Ubisoft Forward ended with Far Cry 6, which was leaked earlier this week. Again, it feels like they failed to read the room on this one as they rolled a scene of Giancarlo Esposito’s character, dictator Antón Castillo, walking and monologuing to his son, who spends the entire scene holding a live grenade in his hands which Castillo gave him just before pulling out the firing pin. Images of rebellion, protestors attacking and being attacked by riot cops, signs denouncing fascism, and graffitied tanks and buildings flash as Castillo grooms his son to become the next El Presidente. It’s a tense scene, punctuated by Esposito’s great performance, but it’s undermined by the context surrounding it. These images aren’t just ones we see from fictional Carribean islands for our game where you shoot a bunch of bad guys – we’ve seen and continue to see them from cities across the world.
"Someday you will be El Presidente… they will hate you Diego. Everything you say, do, believe… will be wrong."
Witness Giancarlo Esposito's chilling performance in the official announcement trailer for Far Cry 6. #UbiForward pic.twitter.com/j6P4JUiFpy
— IGN (@IGN) July 12, 2020
Far Cry 6 doesn’t glorify these scenes like Watch Dogs: Legion; there is nothing but tension and strife here. However, it’s still leveraging them for a product, and it still paints them with a colorful vignette to turn them into a spectacle. This, in a time and context where people are struggling and fighting and mobilizing for themselves and each other, makes the whole thing seem backwards, not forwards.

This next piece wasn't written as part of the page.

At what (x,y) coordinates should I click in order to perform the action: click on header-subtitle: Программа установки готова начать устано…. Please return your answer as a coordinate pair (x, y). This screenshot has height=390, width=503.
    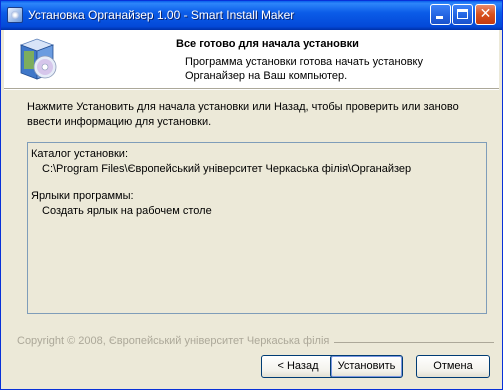
    Looking at the image, I should click on (335, 69).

Neither of these big games were created as a response to the ongoing struggles for civil rights seen today. They are products of hundreds of people who have worked for months and months. I don’t blame the development teams who couldn’t possibly have foreseen what a complete shitshow this year would be. I blame whoever decided that now was the right time to showcase these particular games in the manner they were shown in Ubisoft Forward. Observed in a vacuum, they would be intriguing, engaging, and exciting. Taken in context, they make Ubisoft look vacuous.